Milvus Cluster Setup with Kubernetes in on-premises
This section discusses the milvus cluster setup for the vector database solution for NetApp.
Milvus cluster setup with Kubernetes in on-premises
Customer challenges to scale independently on storage and compute, effective infrastructure management and data management,
Kubernetes and vector databases together form a powerful, scalable solution for managing large data operations. Kubernetes optimizes resources and manages containers, while vector databases efficiently handle high-dimensional data and similarity searches. This combination enables swift processing of complex queries on large datasets and seamlessly scales with growing data volumes, making it ideal for big data applications and AI workloads.
-
In this section, we detail the process of installing a Milvus cluster on Kubernetes, utilizing a NetApp storage controller for both cluster data and customer data.
-
To install a Milvus cluster, Persistent Volumes (PVs) are required for storing data from various Milvus cluster components. These components include etcd (three instances), pulsar-bookie-journal (three instances), pulsar-bookie-ledgers (three instances), and pulsar-zookeeper-data (three instances).
In milvus cluster, we can use either pulsar or kafka for the underlying engine supporting Milvus cluster's reliable storage and publication/subscription of message streams. For Kafka with NFS,NetApp has made improvements in ONTAP 9.12.1 and later, and these enhancements, along with NFSv4.1 and Linux changes that are included in RHEL 8.7 or 9.1 and higher, resolve the "silly rename" issue that can occur when running Kafka over NFS. if you interested in more in-depth information on the topic of running kafka with netapp NFS solution, please check - this link. -
We created a single NFS volume from NetApp ONTAP and established 12 persistent volumes, each with 250GB of storage. The storage size can vary depending on the cluster size; for instance, we have another cluster where each PV has 50GB. Please refer below to one of the PV YAML files for more details; we had 12 such files in total. In each file, the storageClassName is set to 'default', and the storage and path are unique to each PV.

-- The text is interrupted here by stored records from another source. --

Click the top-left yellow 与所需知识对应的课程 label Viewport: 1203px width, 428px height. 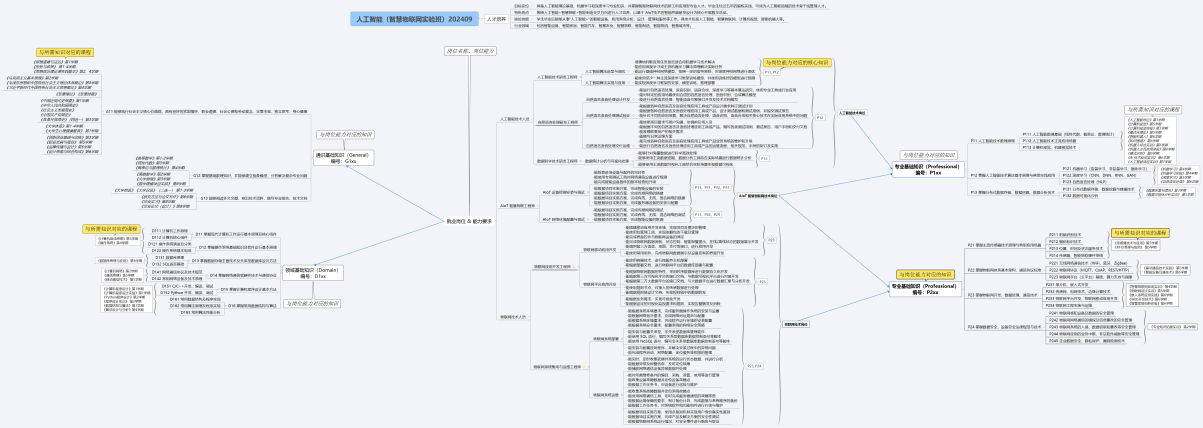click(65, 51)
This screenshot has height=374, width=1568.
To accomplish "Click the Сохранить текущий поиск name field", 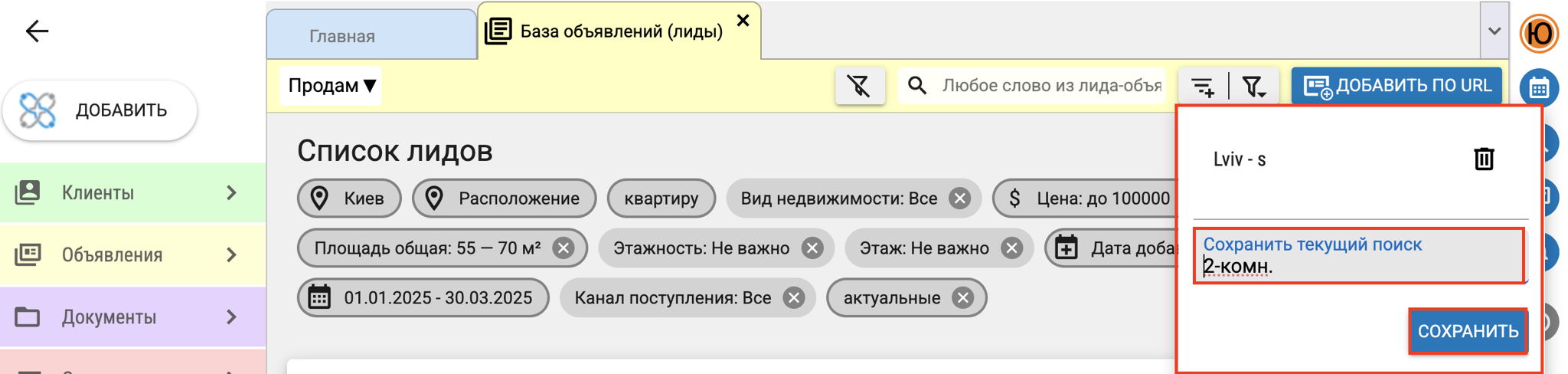I will 1359,256.
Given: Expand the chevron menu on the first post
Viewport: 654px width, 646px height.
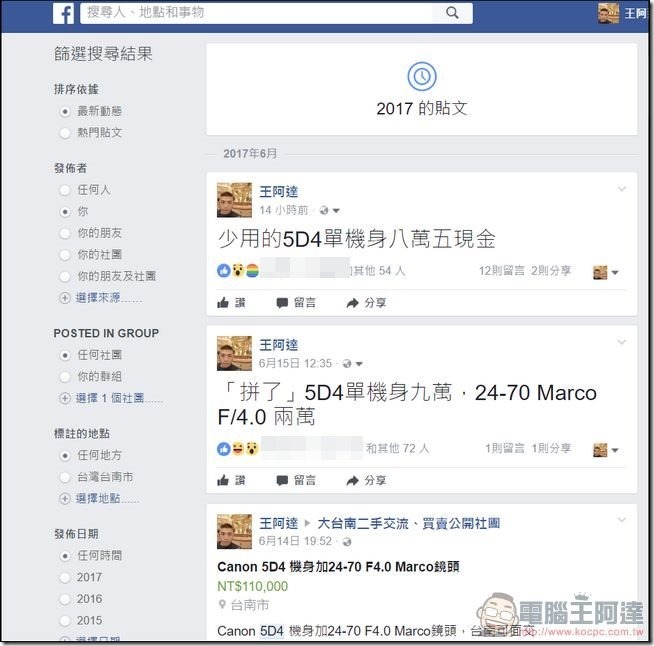Looking at the screenshot, I should click(621, 189).
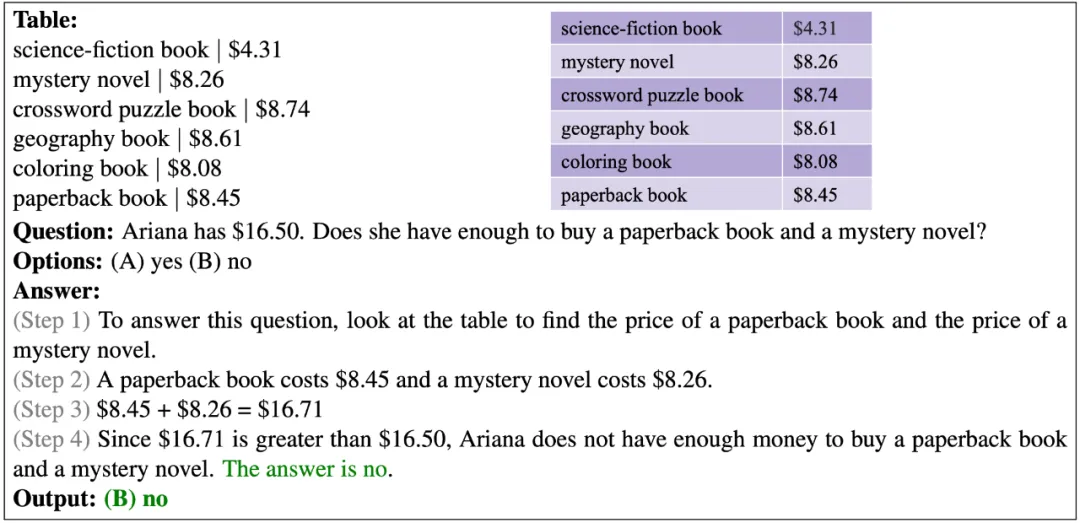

root@node2:~# cat sai_nfs_to_default_pv1.yaml apiVersion: v1 kind: PersistentVolume metadata: name: karthik-pv1 spec: capacity: storage: 250Gi volumeMode: Filesystem accessModes: - ReadWriteOnce persistentVolumeReclaimPolicy: Retain storageClassName: default local: path: /vectordbsc/milvus/milvus1 nodeAffinity: required: nodeSelectorTerms: - matchExpressions: - key: kubernetes.io/hostname operator: In values: - node2 - node3 - node4 - node5 - node6 root@node2:~#
-
Execute the 'kubectl apply' command for each PV YAML file to create the Persistent Volumes, and then verify their creation using ‘kubectl get pv’
root@node2:~# for i in $( seq 1 12 ); do kubectl apply -f sai_nfs_to_default_pv$i.yaml; done persistentvolume/karthik-pv1 created persistentvolume/karthik-pv2 created persistentvolume/karthik-pv3 created persistentvolume/karthik-pv4 created persistentvolume/karthik-pv5 created persistentvolume/karthik-pv6 created persistentvolume/karthik-pv7 created persistentvolume/karthik-pv8 created persistentvolume/karthik-pv9 created persistentvolume/karthik-pv10 created persistentvolume/karthik-pv11 created persistentvolume/karthik-pv12 created root@node2:~#
-
For storing customer data, Milvus supports object storage solutions such as MinIO, Azure Blob, and S3. In this guide, we utilize S3. The following steps apply to both ONTAP S3 and StorageGRID object store. We use Helm to deploy the Milvus cluster. Download the configuration file, values.yaml, from the Milvus download location. Please refer to the appendix for the values.yaml file we used in this document.
-
Ensure that the 'storageClass' is set to 'default' in each section, including those for the log, etcd, zookeeper, and bookkeeper.
-
In the MinIO section, disable MinIO.
-
Create a NAS bucket from ONTAP or StorageGRID object storage and include them in an External S3 with the object storage credentials.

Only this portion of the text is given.